I meet  with its principal Elsa Madrigal and its founder Daniel Aragon. I work to mask my sadness at what I hear:

·         Students do not have textbooks. Teachers have older teacher’s editions of the government-required curriculum. To learn about the current edition, they visit cyber-cafes to browse the Internet.
·         The school has 17 computers, but the electrical power can only handle 10 at one time. ___ students, grades 3 through 11 receive computer training, two per computer, jostling each other for control of the keyboard.
·         Teacher salaries are $120 per month.
·         Starting with six year olds, attendance drops in harvest season, as the students head for the fields. By age 10 students are on their own in a field, supervising younger siblings, while parents work elsewhere.
·         Each year since 2001, the school year begins with less than a month’s budget on hand.

Then Elsa and Daniel introduce me to Nery Martinez , a 23-year old, Mount Hermon teacher in third grade, who tells me her story. Nery was 13 when Mount Hermon school was born. Although she longed to go to school, she had not done so. Her single mother, who worked as a maid, could not afford the uniforms and school supplies. So Nery could  not read. Neither could the other children in Cedro Galan.

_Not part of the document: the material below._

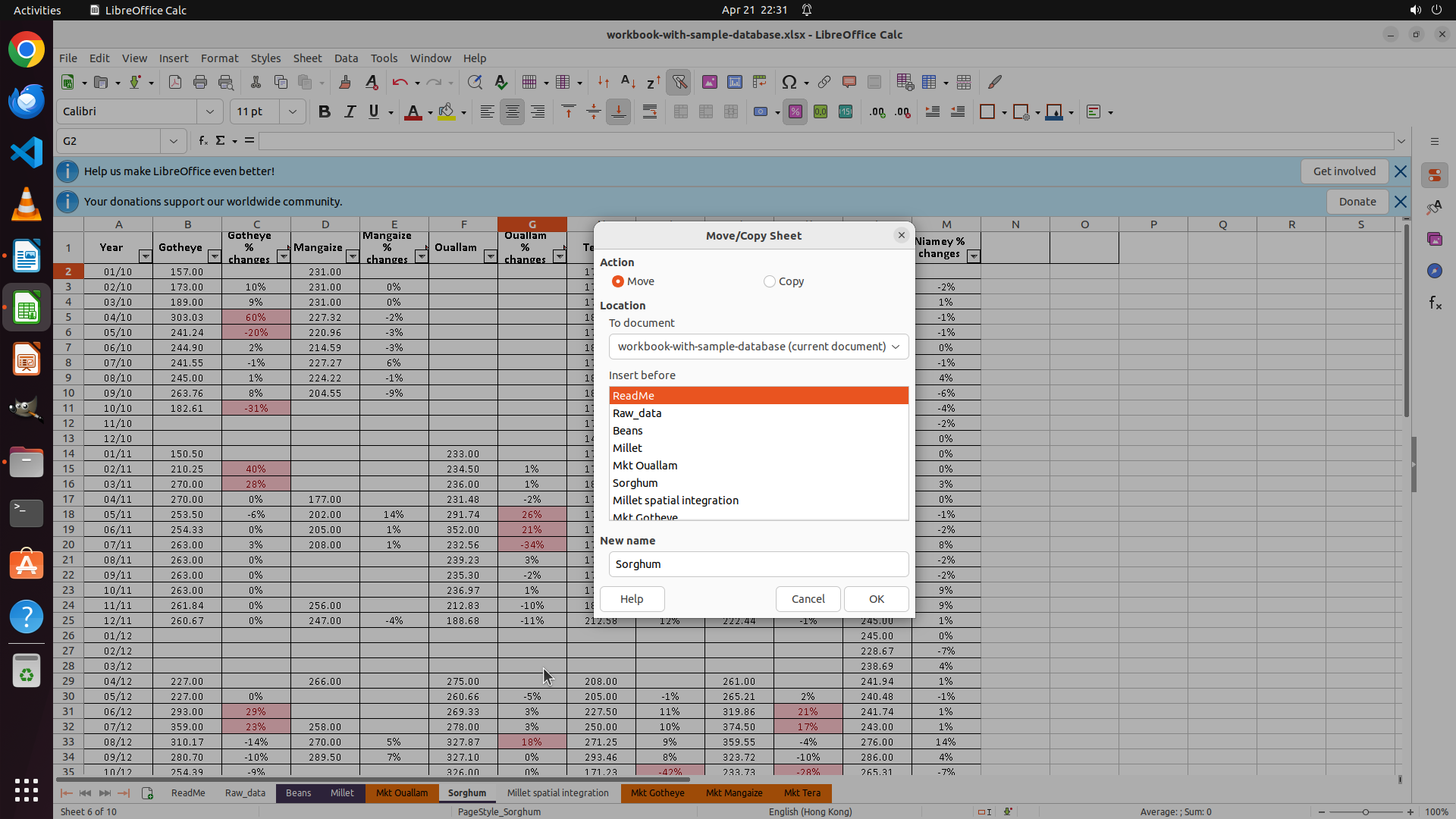Viewport: 1456px width, 819px height.
Task: Click the New name text field
Action: click(x=758, y=564)
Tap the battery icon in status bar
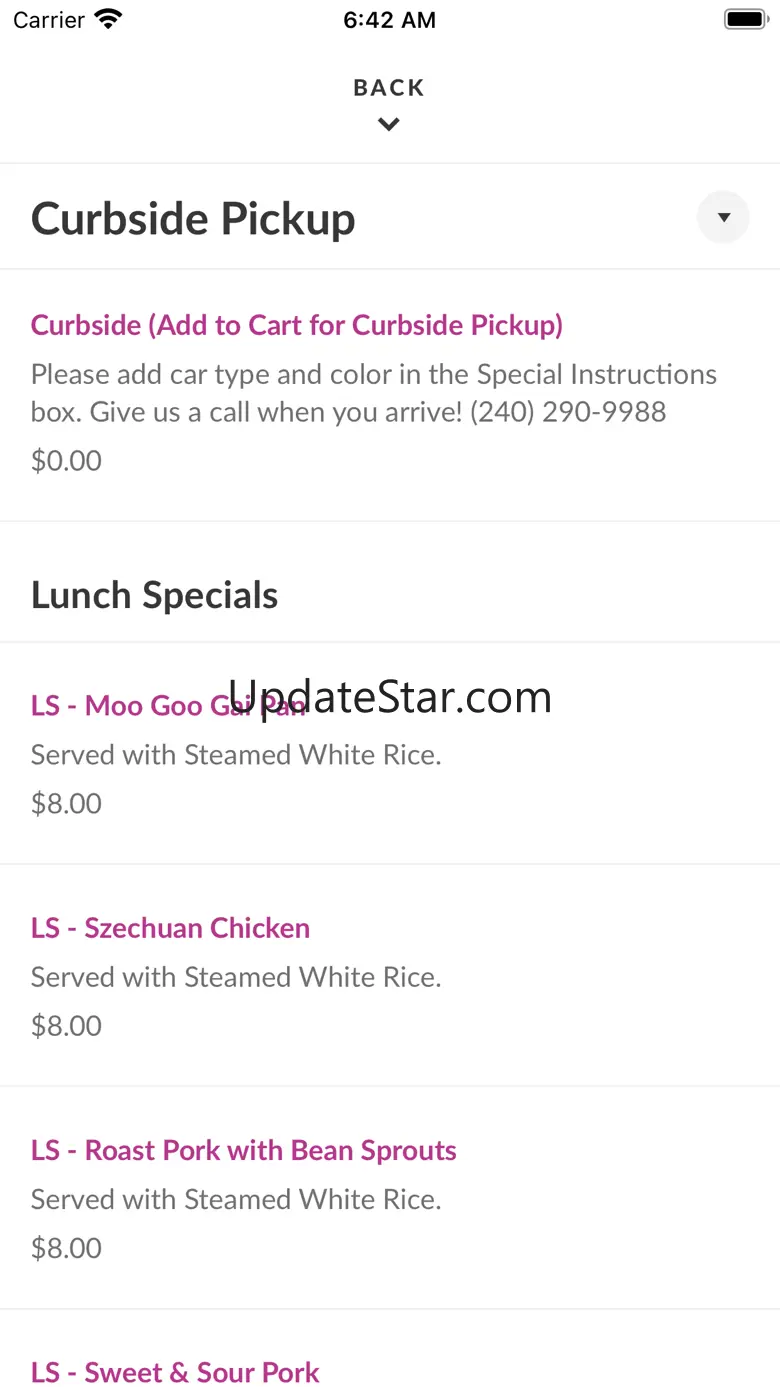 pyautogui.click(x=744, y=19)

Daniel Aragon and his wife Darling did not plan to found a school. They had bought Cedro Galan land to build their home. But, working on that plot each weekend, they soon discovered the plight of neighborhood children. They did not mask their pain. They set to work: a Sunday school, a Bible club, and then a Mount Hermon, which began on the porches of two neighborhood families. Ten years later Mount Hermon has a primary school, and high school with a total of 196 students—and a multi-level preschool, as well.

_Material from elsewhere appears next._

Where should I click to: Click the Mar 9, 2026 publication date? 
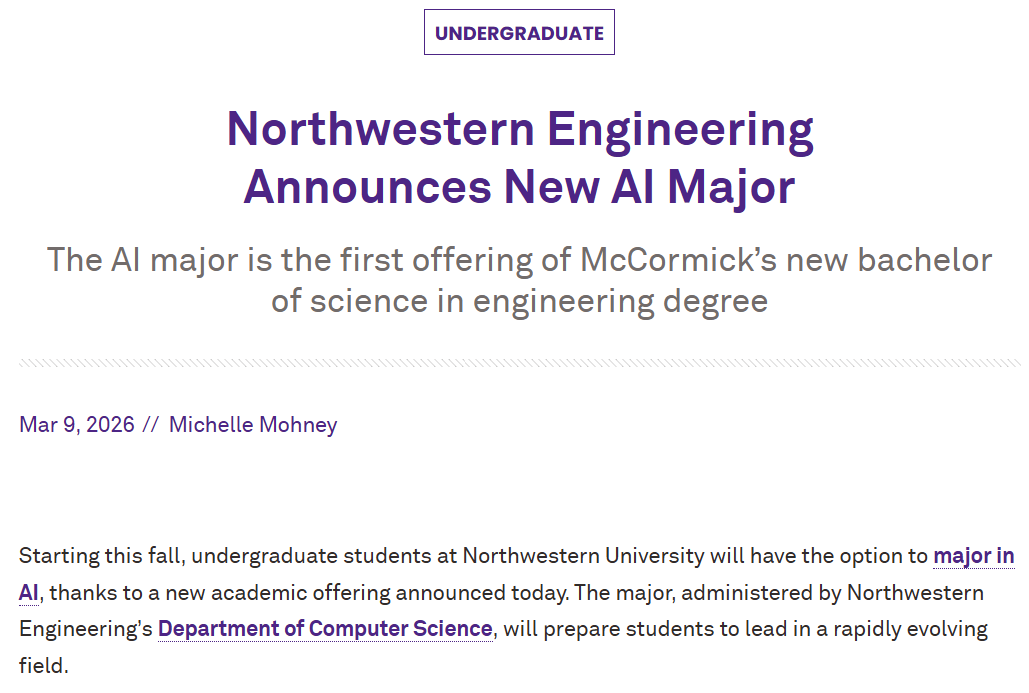(77, 424)
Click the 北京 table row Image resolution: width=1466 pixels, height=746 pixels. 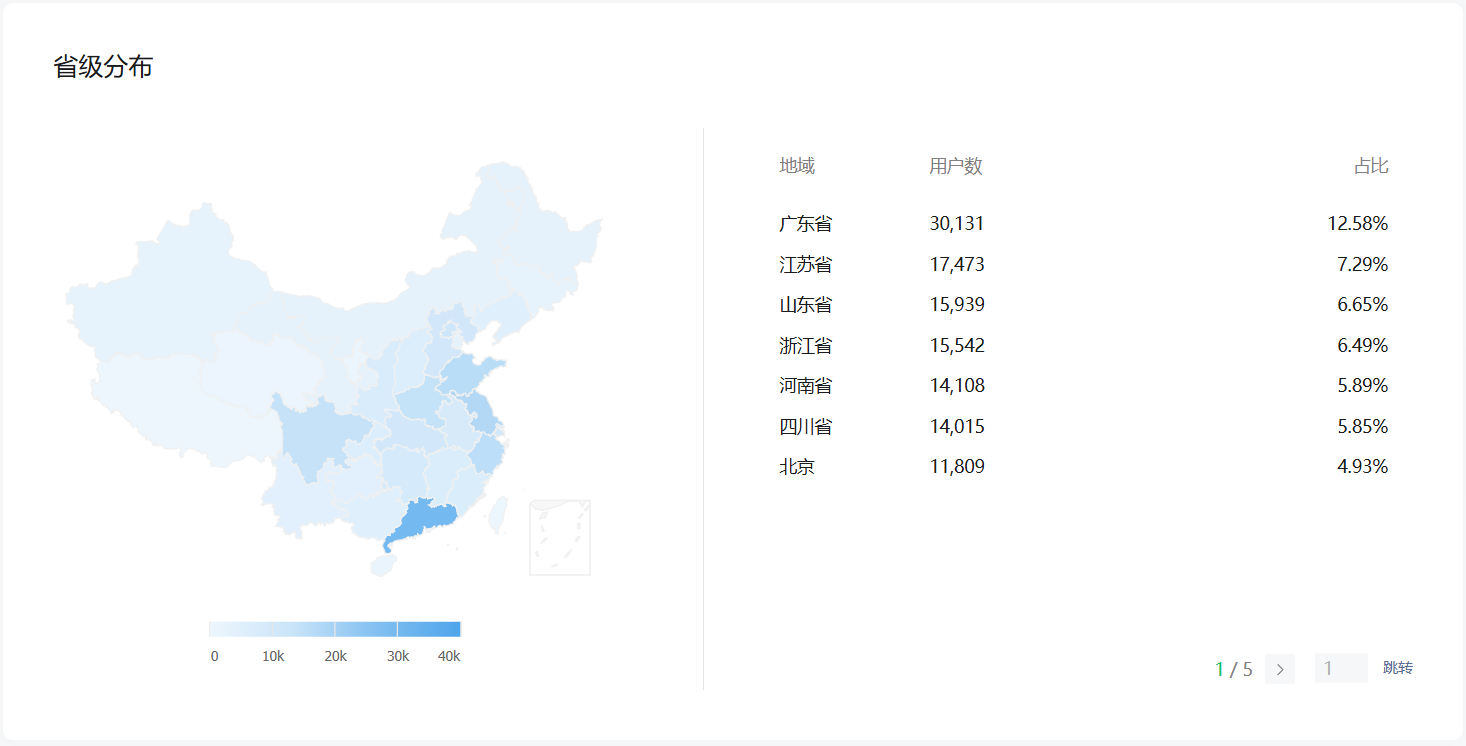click(x=1084, y=467)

When Nery finished Mount Hermon high school, she immediately started teaching third grade. She simultaneously began studying pedagogy at a Managua university and is now in her third year. 


Daniel prompts her to talk about her future. When she finishes her pedagogy study, she’d like to specialize in Spanish teaching at another university. Someday, she’d like to be a university teacher herself.

I ask where she thinks she would be without Mount Hermon.  “I would not have learned to read,” she says. She, too, might have become a single mother, a maid.  She might have been without dreams, hopes, vision. . .

Her vision lights mine. Daniel and Elsa are not indulging in a pity party. That party been mine alone. Their faces, like Nery’s, have been lit with hope.

And when Daniel takes me on a walk through the school grounds, I see with his eyes. I see children laughing, playing, learning. …

I see 196 reasons to hope.
…......

I finish this afternoon’s blog, dissatisfied.

It's longer than I'd like, and I have only told a fraction of the Mount Hermon story.

But it will have to do for now. After all, no one on the globe reads chapter-length blogs.